◆ What is being asked ◆
Starting at the line that contains "Task: Click the COUNTY field label", write out each line through the end of the data below, exactly as it stands. Skip any pictures.

Records contained in a dataset
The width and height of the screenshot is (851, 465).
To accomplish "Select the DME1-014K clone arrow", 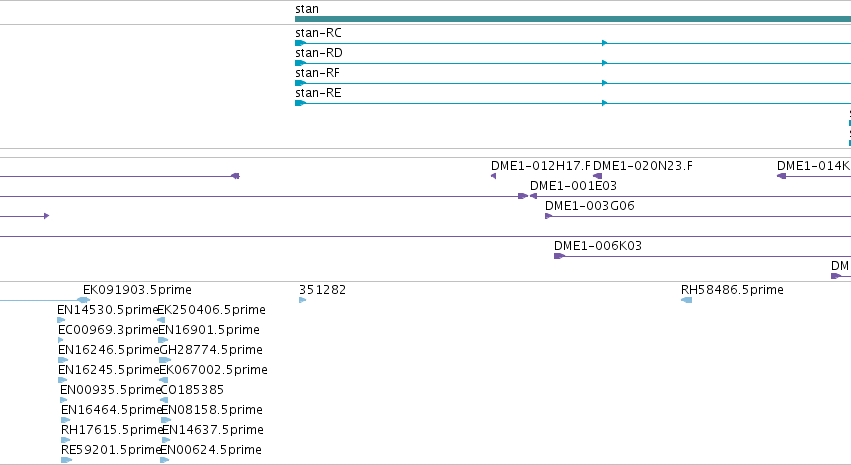I will 782,176.
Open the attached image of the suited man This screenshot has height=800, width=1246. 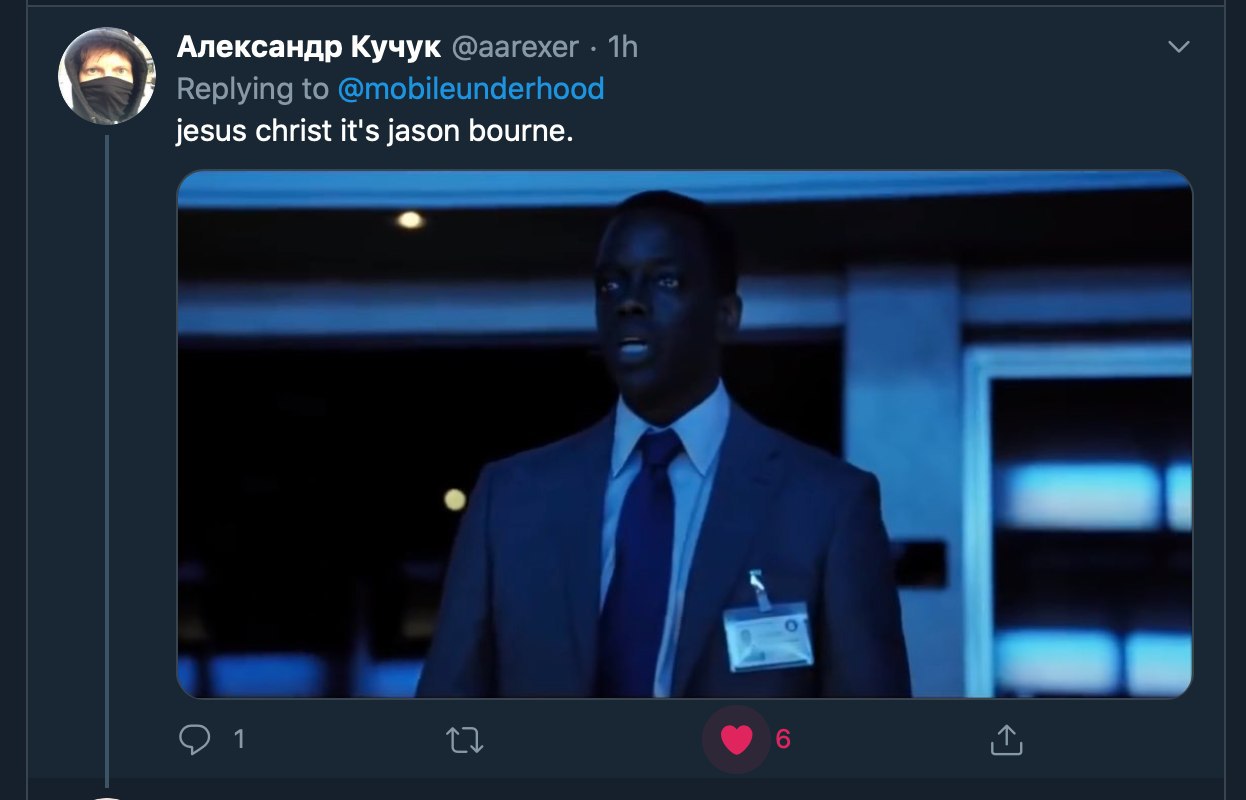pyautogui.click(x=685, y=434)
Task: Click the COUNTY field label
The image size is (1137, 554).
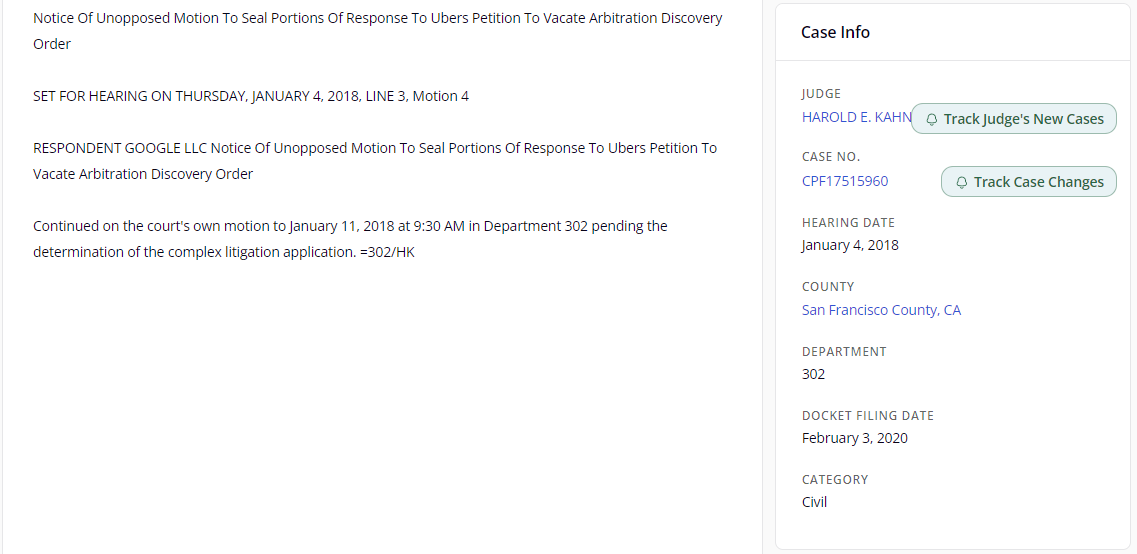Action: pyautogui.click(x=827, y=286)
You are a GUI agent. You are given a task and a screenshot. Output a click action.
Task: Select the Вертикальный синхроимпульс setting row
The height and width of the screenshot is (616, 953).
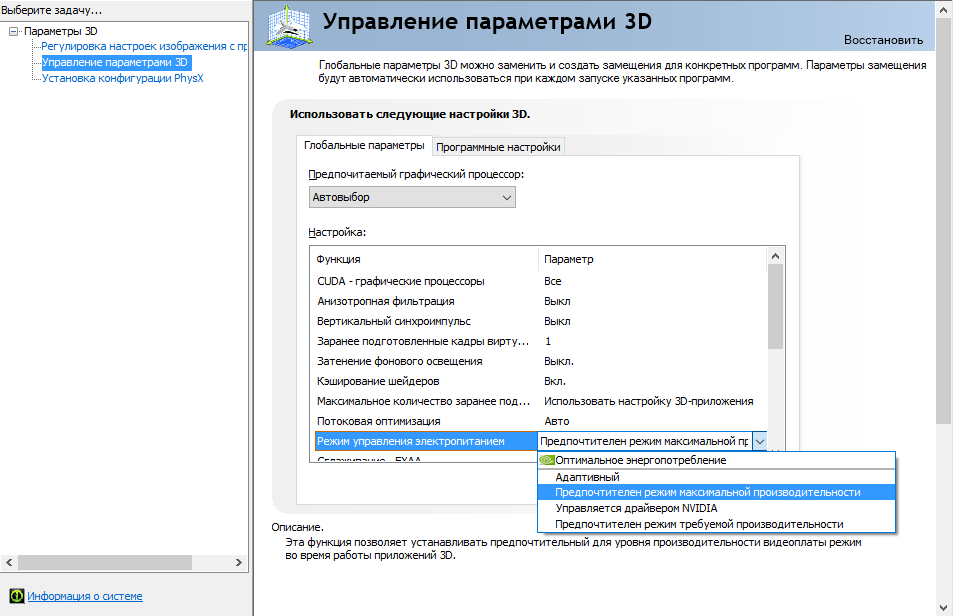coord(394,321)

◆ Reply to the exercise ◆
Task: Click the COUNTY field label
The image size is (1137, 554).
Action: pyautogui.click(x=827, y=286)
You are a GUI agent. You are given a task and a screenshot. Output a click action.
Task: Select the Вертикальный синхроимпульс setting row
The height and width of the screenshot is (616, 953).
coord(394,321)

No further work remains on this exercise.